Based on the constructed QMSPR dataset, we developed an ML model for predicting OPV device performance using the XGBoost algorithm.36,37 The model was integrated with the SHAP framework—a cooperative game theory-based interpretability tool—to enable transparent and interpretable predictions (Fig. 4(a)).38,39 The complete dataset was partitioned into training and independent test sets at a 90–10% ratio. To optimize model parameters and ensure predictive performance, we conducted an exhaustive grid search of key XGBoost hyperparameters through 5-fold cross-validation within the training set. The optimized model achieved a root mean square error (RMSE) of 0.26 and a coefficient of determination (r2) of 0.91 on the independent test set, demonstrating robust prediction accuracy (Fig. 4(b)). The comparable performance on the training set (RMSE = 0.24 and r2 = 0.95) indicates that the model effectively learned the underlying structure of the data without significant overfitting (XGBoost framework code is available on https://github.com/limitedcommunication/OPV_analyzer). To rigorously evaluate the generalization capability of our model, we performed a prospective validation on L8-BO-X, a Y-series NFA not included in the original 125-molecule set. For the binary blend PM6:L8-BO-X (1
:
1.2), the experimentally measured PCE is 17.56% (Fig. S9, validation code is available on: https://github.com/limitedcommunication/L8-BO-X_validation).40 Using our HQCCP, we computed the same 27 quantum-chemical descriptors used in model training and standardized them with the training-set scaler. When input into the frozen XGBoost model, L8-BO-X yielded a predicted PCE of 17.55%, corresponding to an absolute error of just 0.01%. This result further supports the generalizability and predictive reliability of our model. Building upon this well-trained model, we implemented the game theory-based SHAP analysis to quantitatively assess each feature's contribution. This approach provides a unified metric that ranks feature importance and reveals their influences on predictions. It is important to note that the predicted PCEs represent an upper-bound estimate of a molecule's performance potential, contingent upon processing conditions. Consequently, the molecular design rules derived from our model should be interpreted as guidelines for molecular engineering within high-performance OPV systems rather than universal guarantees of device efficiency under arbitrary fabrication protocols. This distinction underscores that our framework captures the interplay between molecular structure and achievable performance under ideal processing, not intrinsic performance independent of processing. It should be noted that the current evaluation relies on a random train-test split, which may inadvertently allow structurally similar molecules to appear in both sets, potentially overestimating predictive performance. Although scaffold- or time-based splitting strategies would provide a more rigorous assessment of generalization to truly novel chemistries, the limited size and scope of the present dataset constrains the feasibility of such approaches.
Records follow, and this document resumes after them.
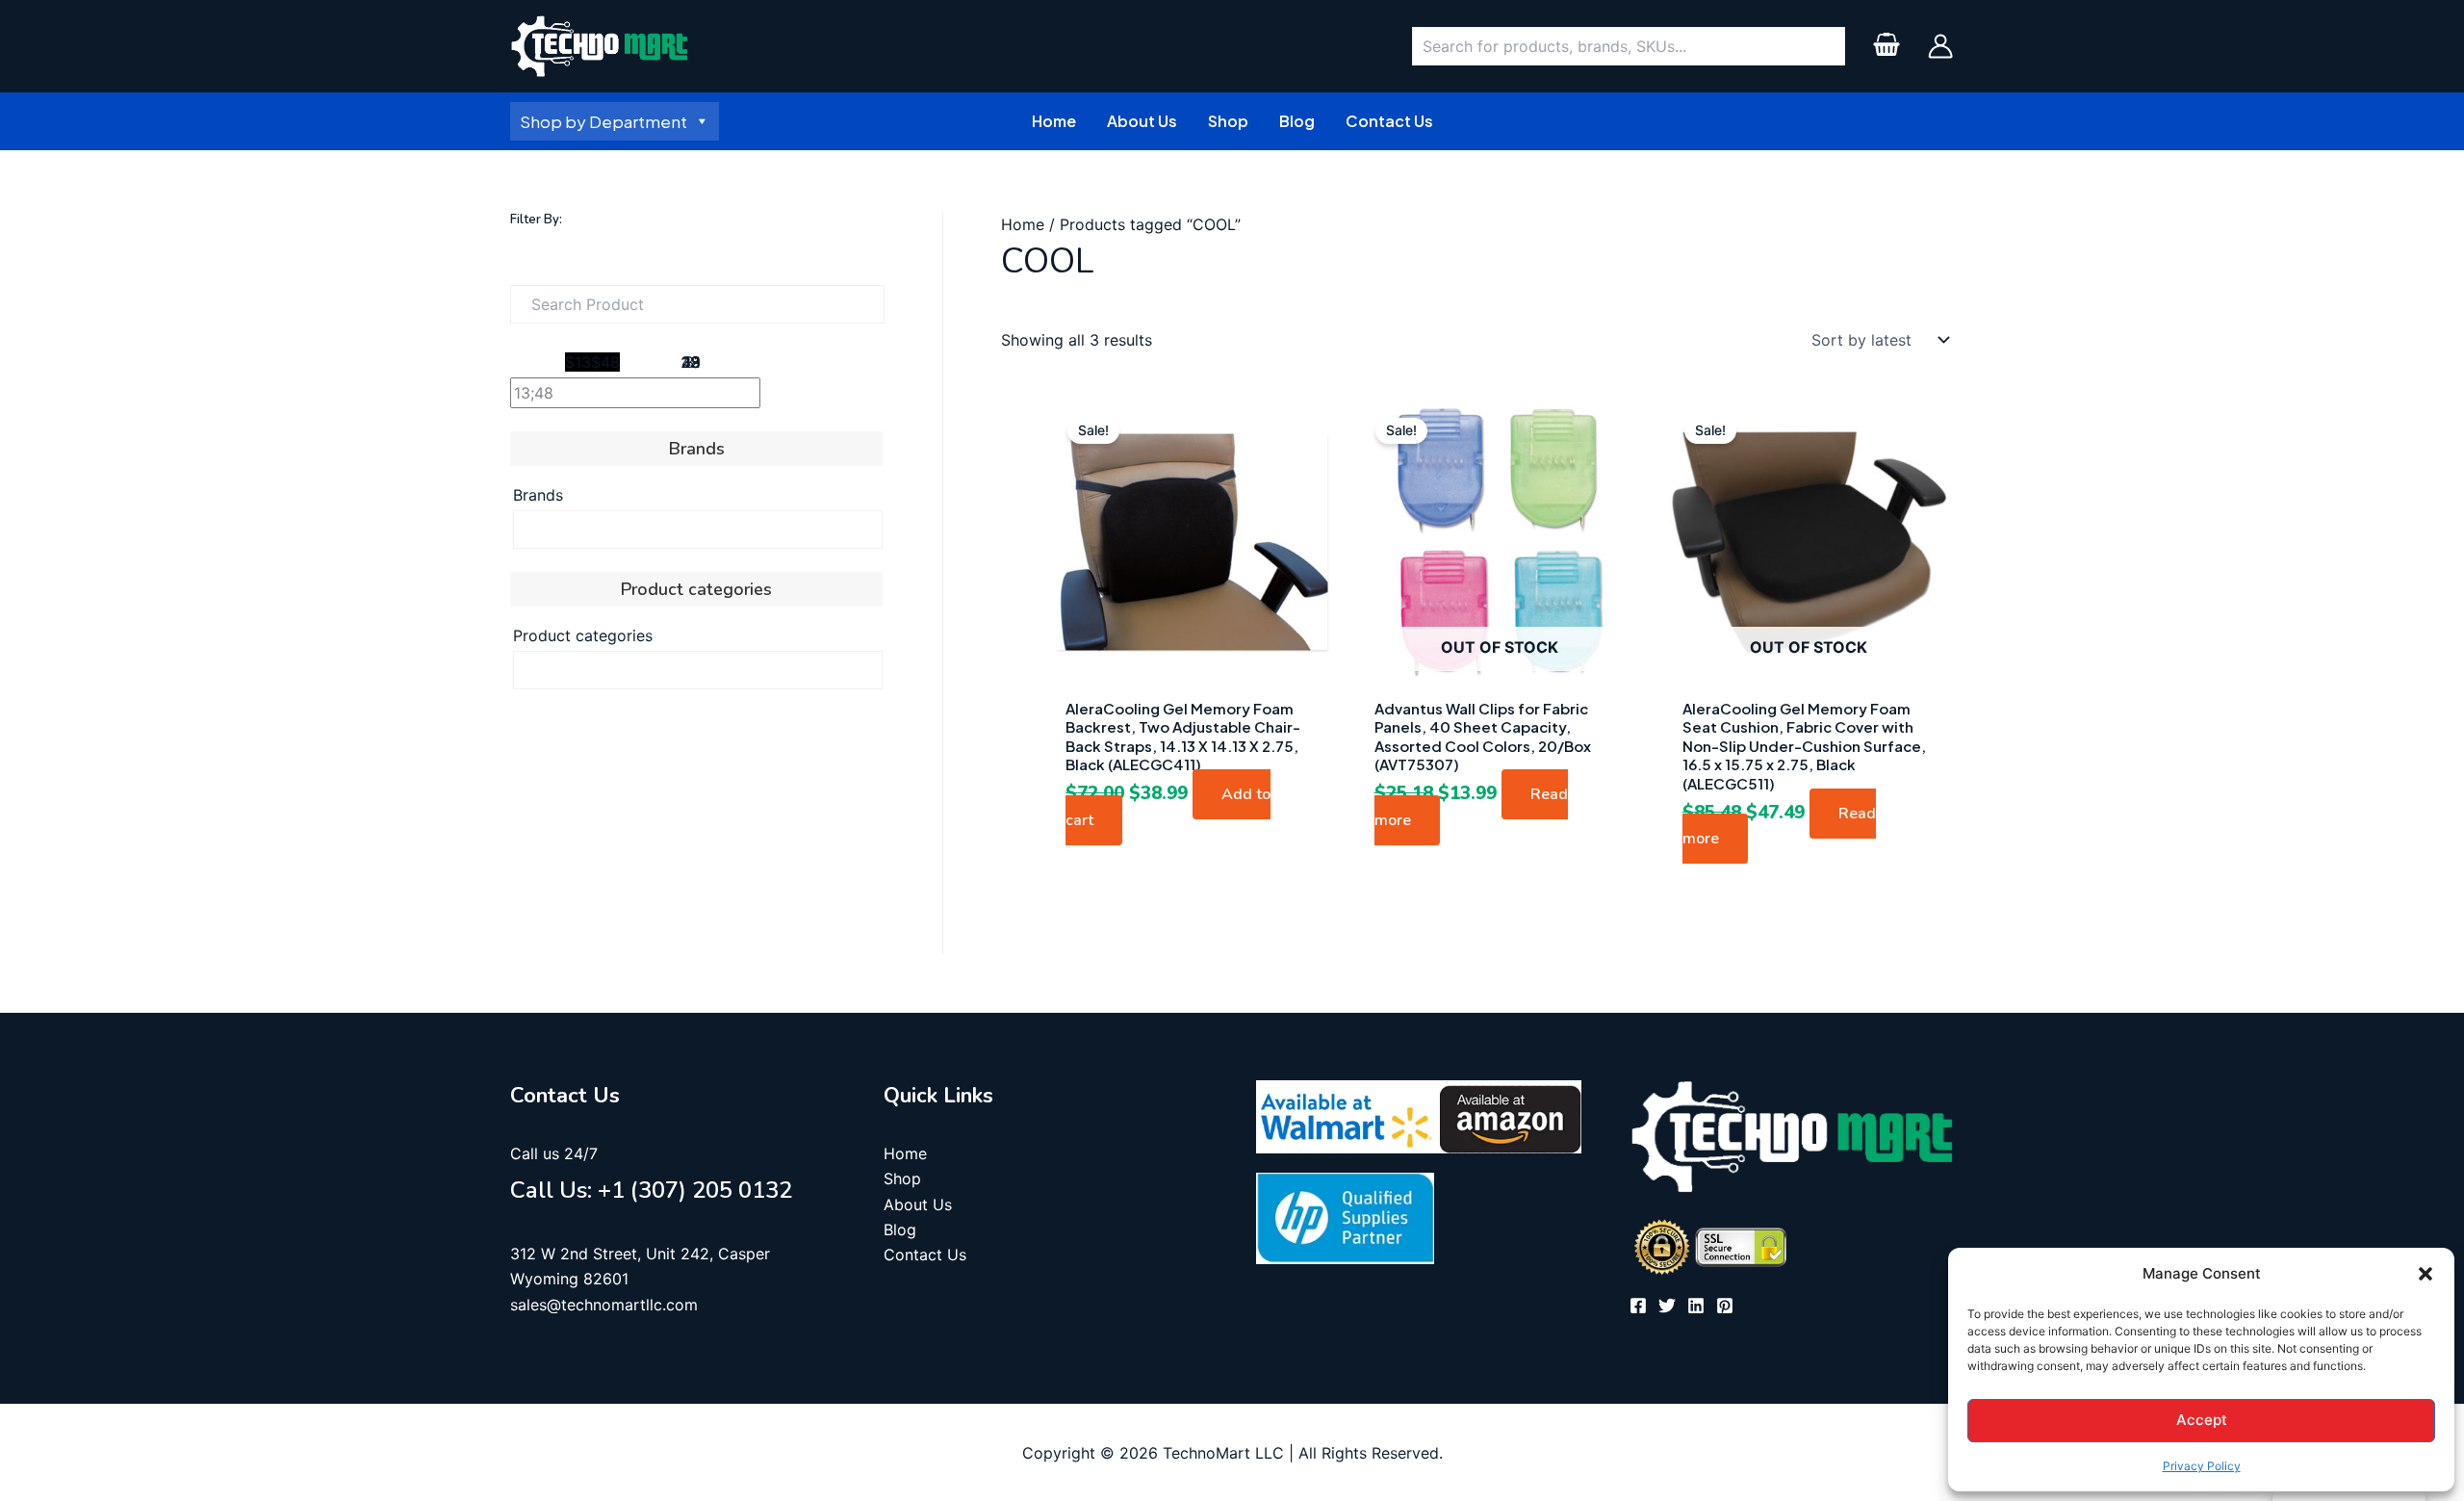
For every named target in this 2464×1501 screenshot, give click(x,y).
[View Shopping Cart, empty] (1886, 46)
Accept (2201, 1419)
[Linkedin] (1696, 1305)
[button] (2425, 1273)
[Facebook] (1638, 1305)
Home (1022, 224)
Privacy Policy (2202, 1466)
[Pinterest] (1724, 1305)
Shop (902, 1178)
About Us (918, 1204)
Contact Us (925, 1254)
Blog (900, 1229)
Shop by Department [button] (603, 121)
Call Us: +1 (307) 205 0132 (651, 1190)
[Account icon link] (1940, 46)
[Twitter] (1667, 1305)
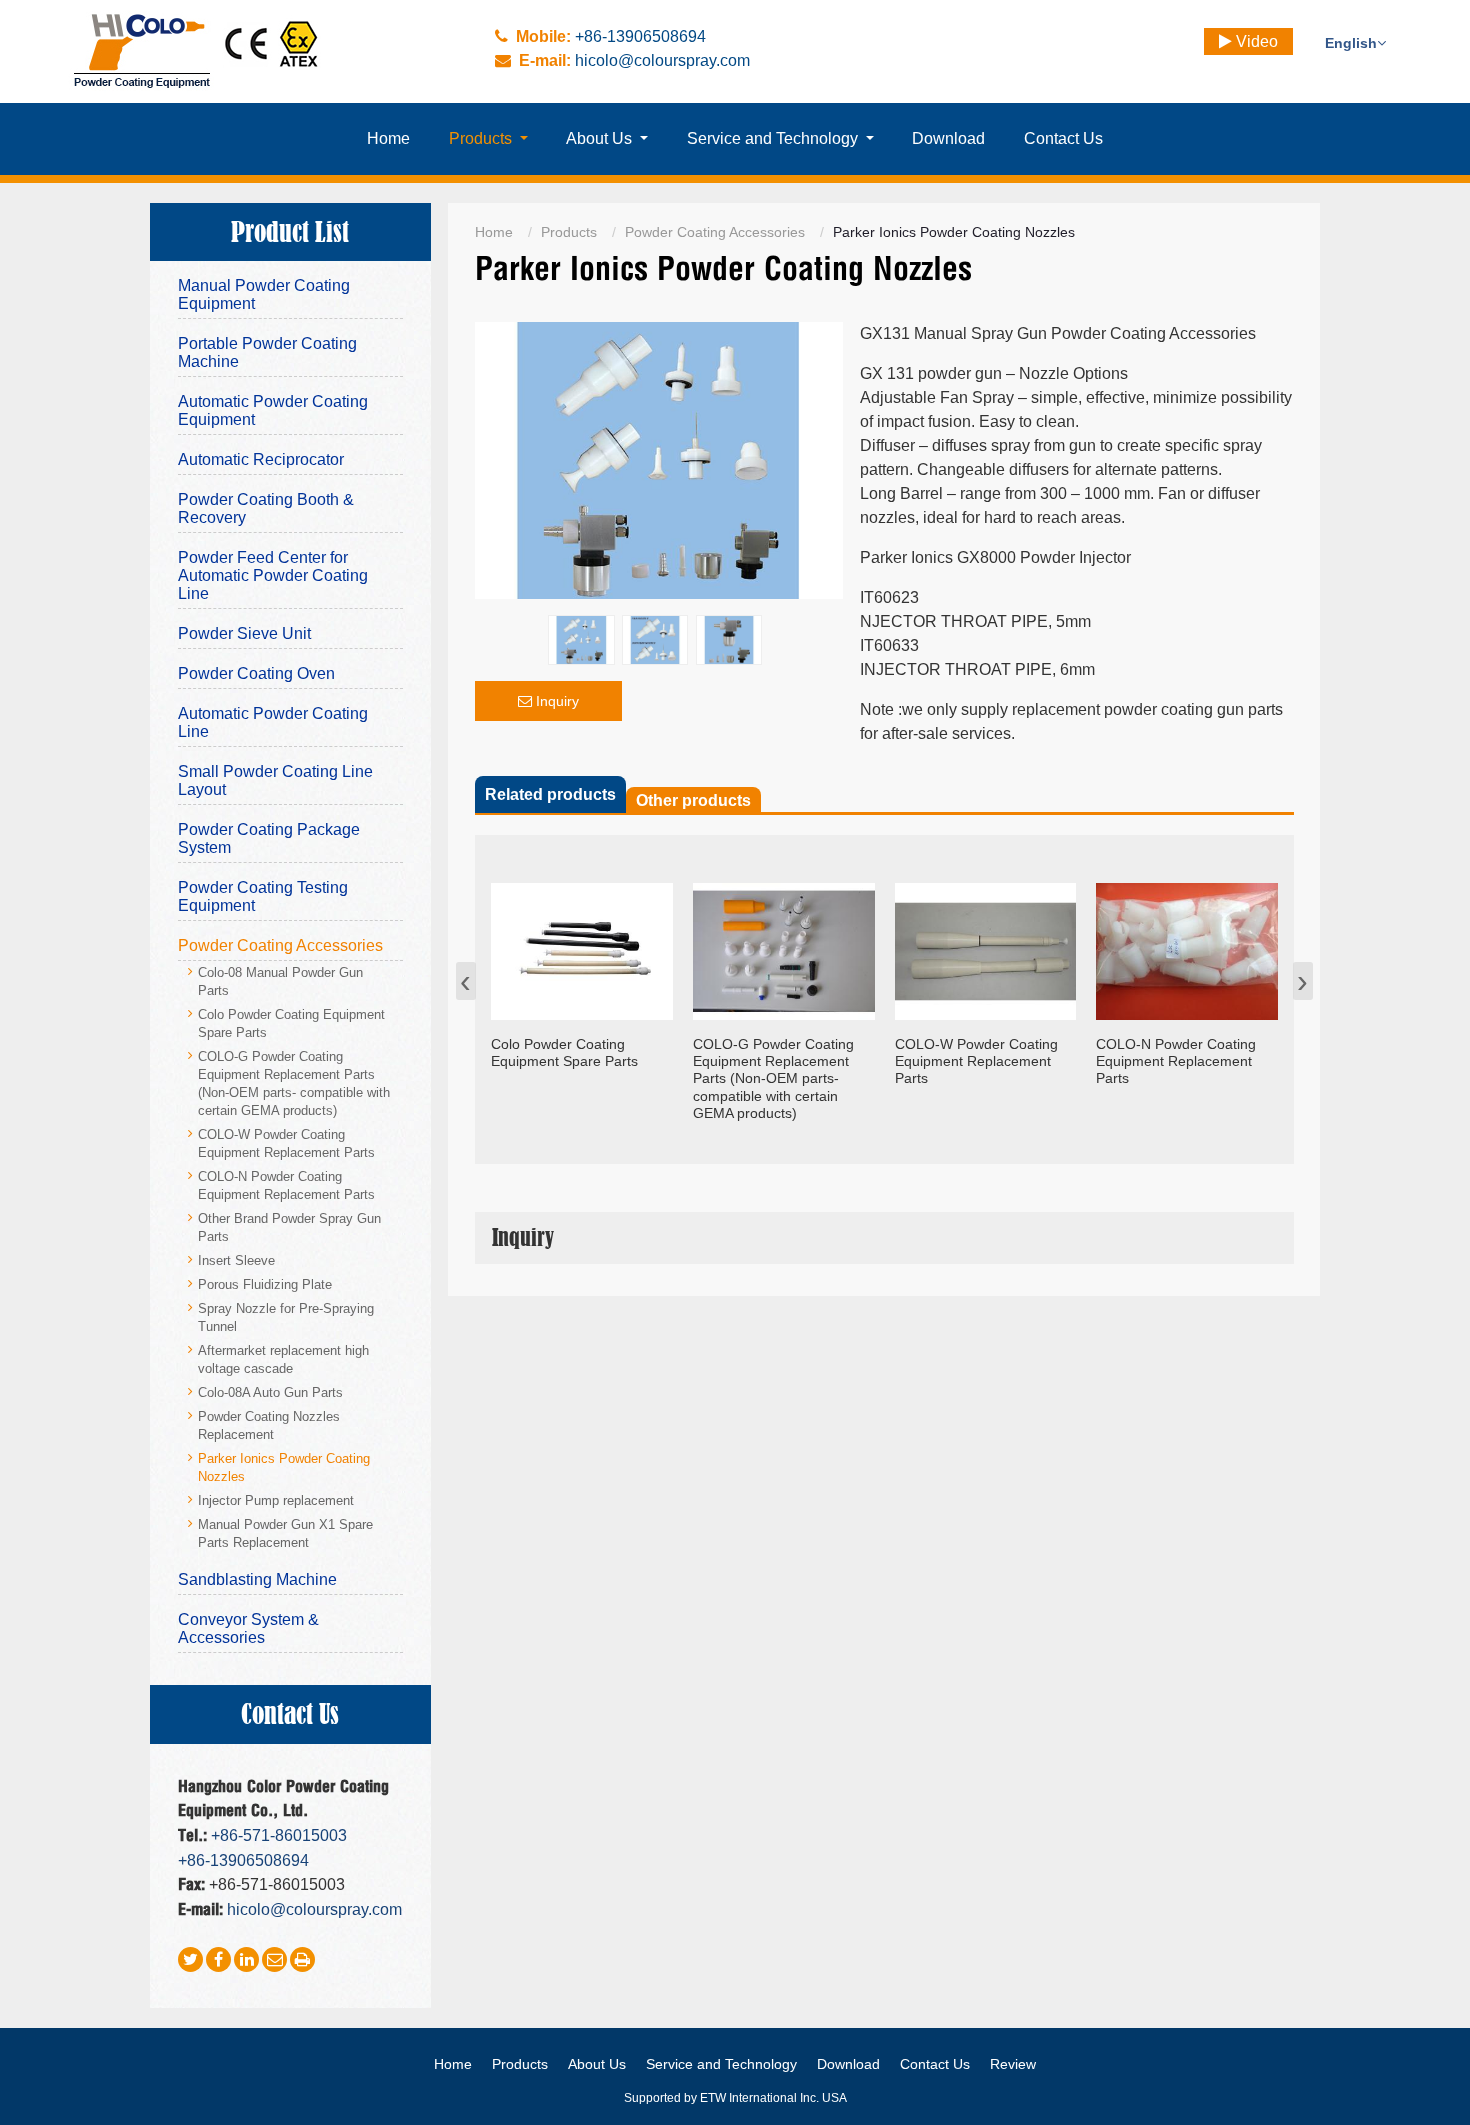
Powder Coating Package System (269, 838)
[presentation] (466, 981)
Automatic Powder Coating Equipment (273, 410)
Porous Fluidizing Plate (265, 1285)
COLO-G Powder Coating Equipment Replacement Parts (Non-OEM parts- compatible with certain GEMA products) (294, 1084)
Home (494, 232)
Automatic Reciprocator (261, 459)
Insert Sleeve (236, 1261)
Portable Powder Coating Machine (267, 352)
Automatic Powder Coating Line (273, 722)
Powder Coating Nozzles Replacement (269, 1426)
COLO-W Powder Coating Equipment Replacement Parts (286, 1144)
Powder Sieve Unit (244, 633)
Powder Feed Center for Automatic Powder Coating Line (273, 575)
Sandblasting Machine (257, 1579)
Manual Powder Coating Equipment (264, 294)
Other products (693, 800)
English (1351, 43)
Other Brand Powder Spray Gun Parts (289, 1228)
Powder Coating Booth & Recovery (266, 508)
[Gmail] (274, 1959)
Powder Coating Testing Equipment (263, 896)
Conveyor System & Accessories (248, 1628)
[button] (488, 139)
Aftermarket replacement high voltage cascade (283, 1360)
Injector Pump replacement (276, 1501)
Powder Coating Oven (256, 673)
SHAP-based visualization reveals key predictive features for OPV performance and their underlying mechanisms (Fig. 4(c) and S10 in SI). Quantitative feature importance analysis reveals that the “Electrostatic and polarity” descriptors dominate PCE prediction, accounting for a cumulative contribution of 63.1%. Among these, Pos_average (average positive electrostatic potential) exhibits the highest contribution (12.6%), followed by ESPmin (minimum electrostatic potential, 11.0%), Polar_area (polar surface area, 8.8%), and the MPI (molecular polarity index, 7.0%). SHAP value analysis also confirms that increased values of these descriptors correlate strongly with higher PCE, suggesting that enhancing the four “Electrostatic and polarity” descriptors above improves device performance. Notably, the ZZ component of the molecular quadrupole moment ranks as the fifth most important feature, with a contribution of 6.7%.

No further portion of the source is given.